__DOCUMENT__
================

Who Needs Three Months to Slow Travel When Three Days Will Do?

We’ve written before about slow travel and how it’s more of a state of mind rather than a label applied to show off travel credentials.

Many things written about slow travel focus on a time scale, making the mistake that more time equals more authentic slow travel. Just as the more time you spend on this planet doesn’t necessarily make you any wiser, neither does the more time you spend in a location necessarily enhance the quality of the experience in slow travel terms.

We live on an island where people spend months over winter, many of them doing the same thing over and over again involving activities, if you can call them that, which don’t require a lot of interaction with the local population or even the inanimate surroundings – i.e. the countryside.

================

__STORED DATA__

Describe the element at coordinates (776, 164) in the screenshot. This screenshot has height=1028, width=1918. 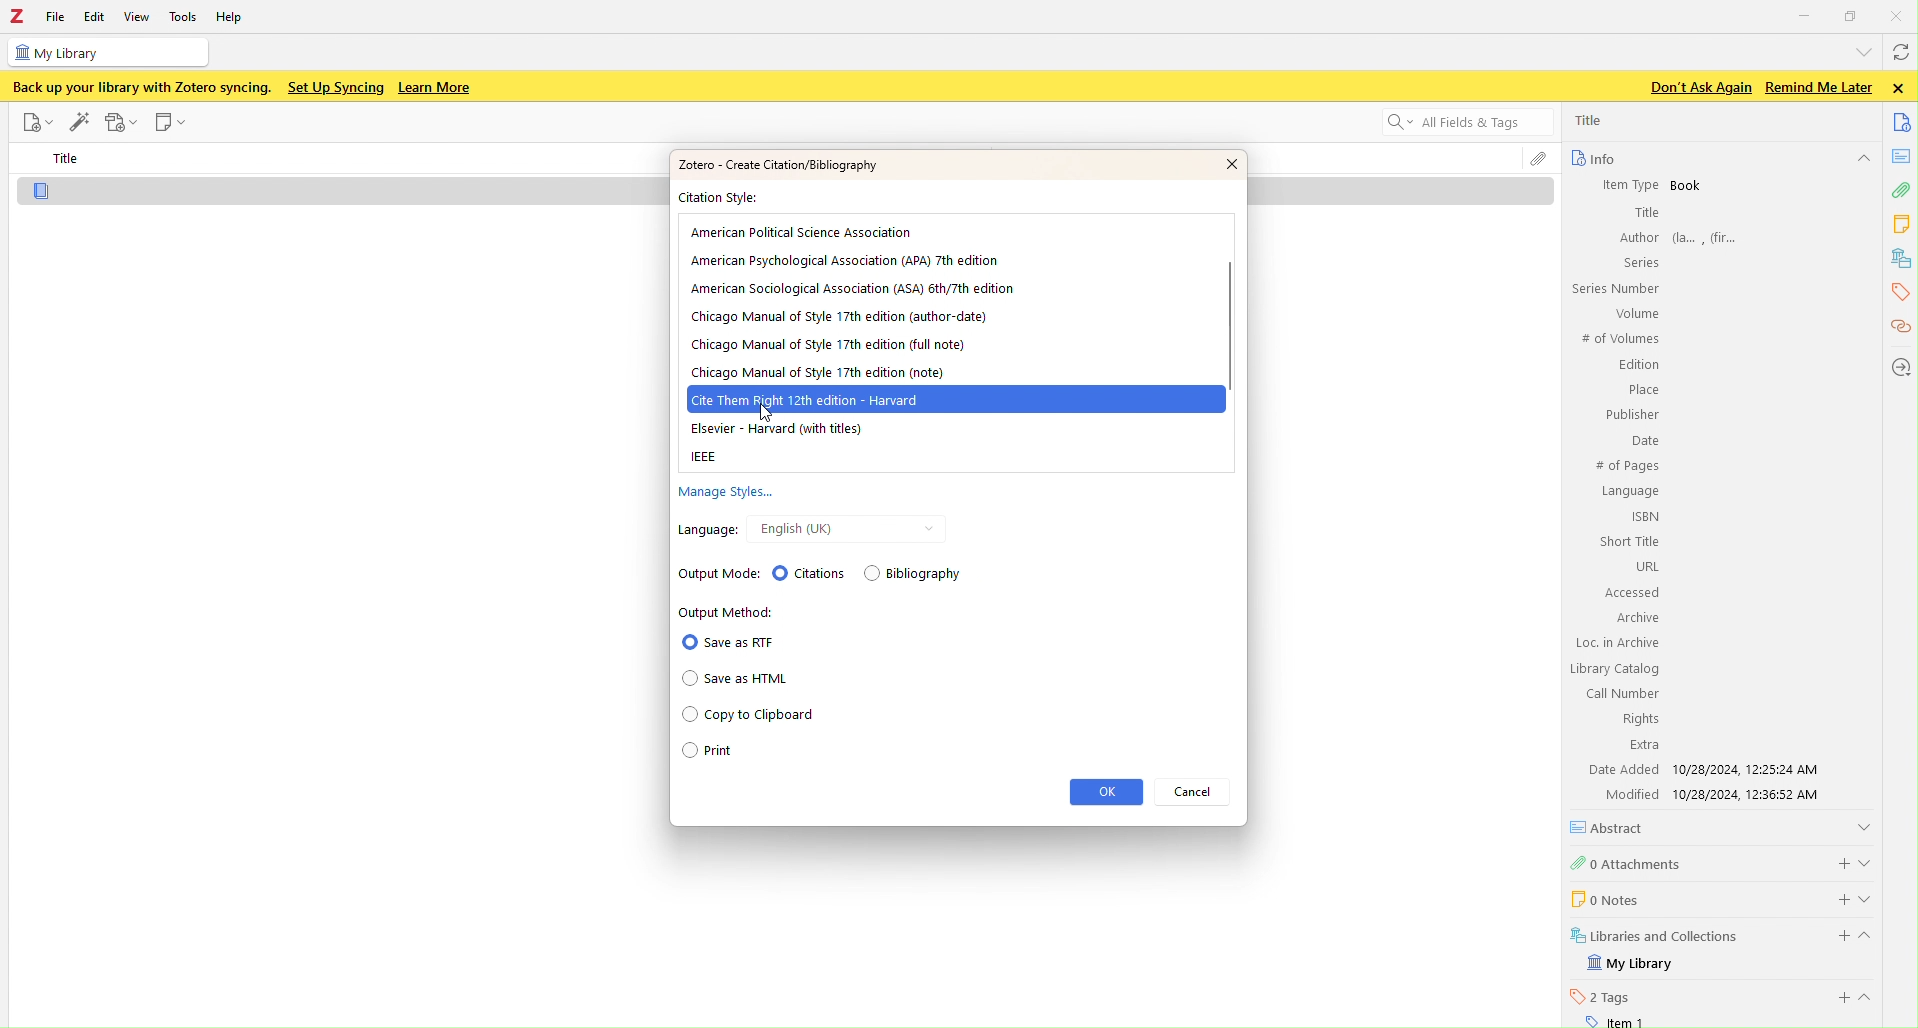
I see `Zotero - Create Citation/Bibliography` at that location.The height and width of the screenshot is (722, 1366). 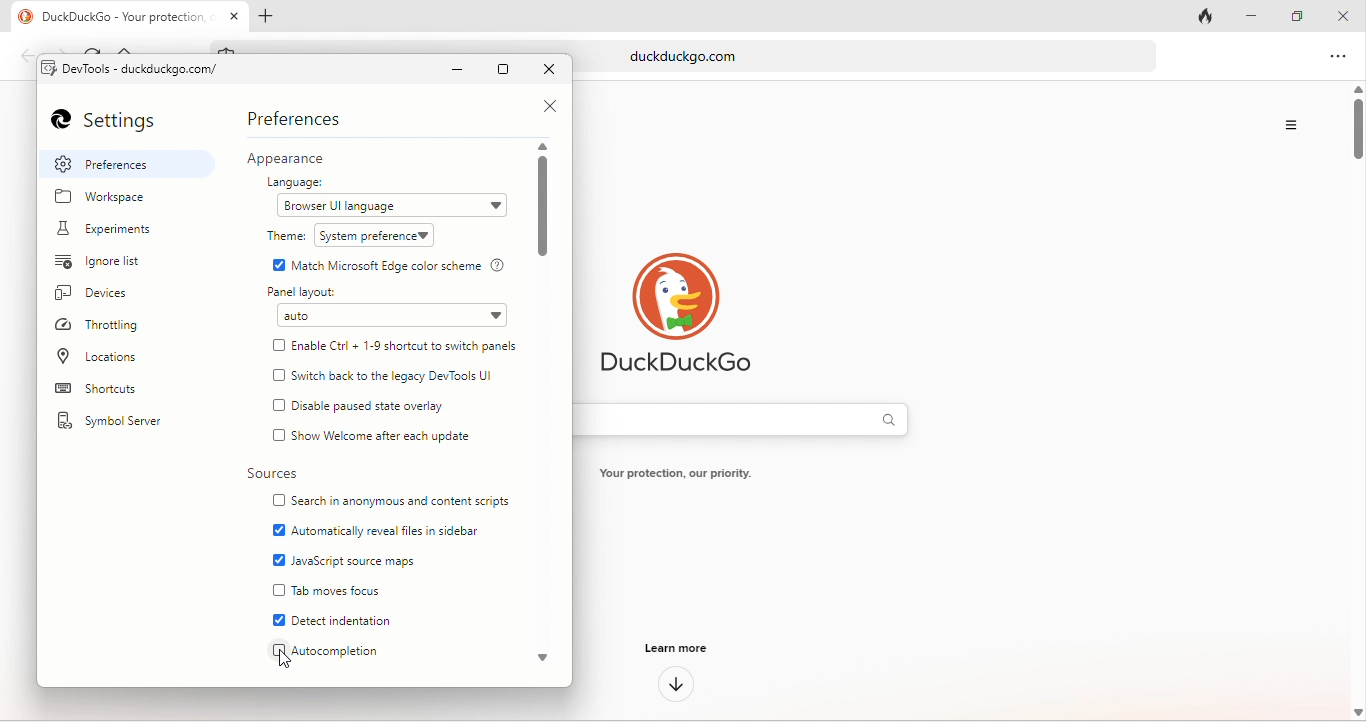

================

__OBJECTIVE 1__
Where do the writers of the slow travel article live?
__OBJECTIVE 2__
Repeat the slow travel article starting at "Who Needs Three" and ending at "slow travel terms.", swapping "state of mind" for "way of thinking".
__OBJECTIVE 3__
Summarize the slow travel article in two sentences.

__FULL RESPONSE 1__
On an island where people spend months over winter.

__FULL RESPONSE 2__
Who Needs Three Months to Slow Travel When Three Days Will Do?

We’ve written before about slow travel and how it’s more of a way of thinking rather than a label applied to show off travel credentials.

Many things written about slow travel focus on a time scale, making the mistake that more time equals more authentic slow travel. Just as the more time you spend on this planet doesn’t necessarily make you any wiser, neither does the more time you spend in a location necessarily enhance the quality of the experience in slow travel terms.

__FULL RESPONSE 3__
Slow travel is more a state of mind than a label for showing off travel credentials, and spending more time in a place does not necessarily improve the experience in slow travel terms. The writers live on an island where many people spend months over winter repeating activities that involve little interaction with the local population or the countryside.